SOURCE:
Temps de lecture : 4 min

23/02/2023

Caroline Bailly

Le 1er janvier 2023 est entrée en vigueur en Europe la Directive CSRD (Corporate Sustainability Reporting Directive – Directive européenne sur le reporting de durabilité des entreprises). La France a prévu de la transcrire en droit national d’ici la fin 2023 sans surtransposition. Cette réglementation vient compléter un arsenal juridique qui s’est fortement durci ces cinq dernières années et qui a vocation à provoquer une véritable révolution dans la conduite des affaires des entreprises vers une réelle durabilité : passer du simple déclaratif à la démonstration de la preuve impliquant toute la chaine de valeur. Au-delà des obligations induites, comment les secteurs agroalimentaires et agricoles peuvent-il anticiper pour en faire une opportunité de transformation ?

Explications par Caroline Bailly, experte RSE et reporting extra financier chez Endrix[1]

1/ Comment a évolué le droit européen en matière de prise en compte des enjeux de durabilité pour les entreprises ? Peut-on parler d’une grande accélération ?

Les préoccupations environnementales et socio-économiques présentes depuis plusieurs décennies en Europe ont préparé les bases d’une nouvelle conception des rapports entreprise-société en mettant l’accent sur les questions de la durabilité (ou soutenabilité) de l’activité économique. La France a été en avance pour certaines réglementations en matière de transparence et de publications d’informations sociales et environnementales – dès 2001 avec la loi Nouvelles Régulations Economiques (NRE) puis avec la loi Grenelle II en 2010. La transposition de la directive européenne NFRD (Non Financial Reporting Directive ou Directive sur le Reporting extra financier) en 2017 dans la loi française a donné lieu à de nouvelles avancées en matière de publication d’informations, la Déclaration de Performance Extra-Financière pour les grandes entreprises. Force est néanmoins de constater que la robustesse des informations communiquées et leur comparabilité est insuffisante pour permettre une mise sous tension des acteurs sur ces sujets et une réorientation effective de leurs pratiques. Face à la dégradation des ressources environnementales et humaines et au dépassement de certains seuils biophysiques planétaires, les attentes de la société vis-à-vis des entreprises sont plus fortes. Après deux décennies de posture mitigée de la France et de l’Europe évoluant entre l’encouragement des entreprises à prendre des mesures volontaires et la mise en place de quelques dispositions réglementaires, l’arsenal juridique s’agrandit depuis quelques années. Il s’impose aujourd’hui à un panel d’entreprises toujours plus large et non plus seulement aux grandes entreprises. Du fait des objectifs définis dans le Pacte vert européen, toute entreprise sera bientôt sujette à des politiques publiques et à des réglementations en matière sociale et environnementale soit directement soit indirectement via les obligations qui incombent à leur donneur d’ordre/client.

DONNÉES RECUEILLIES:
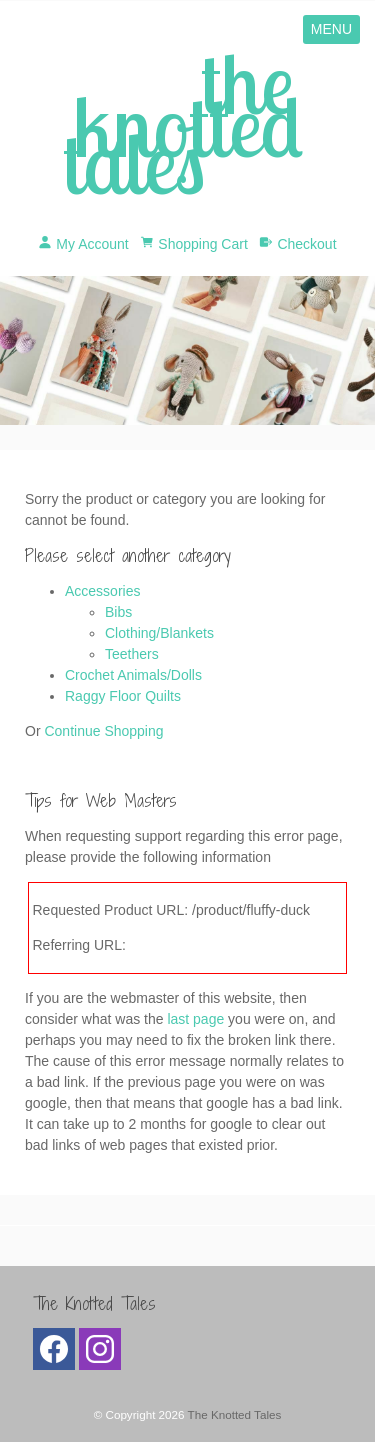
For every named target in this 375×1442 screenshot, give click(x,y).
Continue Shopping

CONSIGNE A: D'après la source, à quelle date la directive CSRD est-elle entrée en vigueur en Europe ?
CONSIGNE B: En vous appuyant sur la source, expliquez pourquoi toute entreprise sera bientôt soumise à des réglementations sociales et environnementales, y compris lorsqu'elle n'est pas directement visée.

RÉPONSE RÉDIGÉE A: Le 1er janvier 2023.

RÉPONSE RÉDIGÉE B: Cela découle des objectifs définis dans le Pacte vert européen. Une entreprise peut y être soumise directement, ou indirectement par les obligations qui pèsent sur son donneur d'ordre ou son client.